In fact, Locker believes that all the helmets do is encourage poor habits.

“No one tackles like they did in the ’70s,” Locker said. “They don’t tackle anymore. They just hit. If you take face masks off, they won’t hit anymore.”

That’s the biggest problem with concussion prevention — there is no way to stop the shaking of the brain. There’s no helmet for the brain; that’s the head’s job. 

“You can’t stop the brain from shaking inside the skull,” Locker said. “If you can stop that, then you can prevent 97 percent of concussions.”

According to Collins, management is the key to aiding concussion recovery and preventing them from happening, and that starts with players and coaches. 
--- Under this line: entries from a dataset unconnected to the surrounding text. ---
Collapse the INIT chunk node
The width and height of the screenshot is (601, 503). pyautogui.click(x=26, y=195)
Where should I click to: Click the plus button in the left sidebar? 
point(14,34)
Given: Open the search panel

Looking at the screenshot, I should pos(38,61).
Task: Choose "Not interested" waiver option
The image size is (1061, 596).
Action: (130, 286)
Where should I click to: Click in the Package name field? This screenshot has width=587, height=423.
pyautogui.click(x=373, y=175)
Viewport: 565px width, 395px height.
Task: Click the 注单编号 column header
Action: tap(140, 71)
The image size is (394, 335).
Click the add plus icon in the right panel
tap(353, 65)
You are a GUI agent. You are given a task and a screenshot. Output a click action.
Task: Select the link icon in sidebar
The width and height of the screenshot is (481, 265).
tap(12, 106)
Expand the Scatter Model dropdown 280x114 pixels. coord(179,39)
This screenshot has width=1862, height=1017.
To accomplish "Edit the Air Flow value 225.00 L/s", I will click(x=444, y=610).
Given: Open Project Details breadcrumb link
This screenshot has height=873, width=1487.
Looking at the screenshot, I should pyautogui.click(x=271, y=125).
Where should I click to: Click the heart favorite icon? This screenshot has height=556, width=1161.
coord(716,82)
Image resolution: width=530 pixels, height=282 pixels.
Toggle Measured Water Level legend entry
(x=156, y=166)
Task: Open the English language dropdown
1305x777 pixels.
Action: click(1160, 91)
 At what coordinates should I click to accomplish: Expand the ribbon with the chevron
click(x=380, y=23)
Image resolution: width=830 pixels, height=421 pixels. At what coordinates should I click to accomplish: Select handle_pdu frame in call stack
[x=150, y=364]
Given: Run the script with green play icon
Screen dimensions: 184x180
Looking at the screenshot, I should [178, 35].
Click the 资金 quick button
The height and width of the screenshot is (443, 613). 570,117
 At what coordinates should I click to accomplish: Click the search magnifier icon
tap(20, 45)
“As someone who has been doing this for a long time, the biggest challenge I see is educating coaches on the basics,” Collins said. “What are the signs and symptoms? What decisions need to be made and how do I make those decisions? Once they are educated, they can really help the situation.”

Texas followed the NCAA Recommended Best Practices for a Concussion Management Plan for Ash’s injury, a set of guidelines for all NCAA institutions. With no clear NCAA protocol, this is more Texas’ process than the NCAA’s plan. It requires that student-athletes, coaches and other pertinent team personnel are educated annually on concussions.

Per Texas protocol, if a student-athlete sustains a mild head injury or exhibits signs of a concussion, he is immediately put through sideline screening by the athletic trainer. If he or she feels there is a positive finding for a concussion, Texas withholds the student-athlete from play for the rest of the day.

While much of the management up to this point has been monitoring behaviors and observing the athlete, the first measurable test has been created — the Immediate Post-Concussion Assessment and Cognitive Testing, or ImPACT test, which was co-founded by Collins.

“The reason we developed ImPACT was because there was never a way of measuring the injury,” Collins said. “The ‘how many fingers am I holding up’ and smelling salts were used not too long ago.”

The system does more than determine whether or not an athlete has a concussion — ImPACT helps further concussion research.

“We realized, how you can ever study, research or manage something without a way to measure it?” Collins said. “Then we decided to develop it on a computer so it would be repeatable and can measure reaction time and can be widely used.”

Before the first practice at Texas in baseball, basketball, diving, football, pole vaulting, soccer and softball, the medical staff issues a baseline test through ImPACT. A concussed student is considered “cured” when his original performance on the exam matches his post-concussion test. 

But all of this testing can sometimes fail. When athletes come back too soon, it can cause long-term issues. 

“If there’s anybody in the world with the best medical advice, it’s the University of Texas,” Locker said. “I’m not disclaiming that. It’s an inexact science. You just don’t know. Just because you had one and got well doesn’t mean you’re not going to get another one.”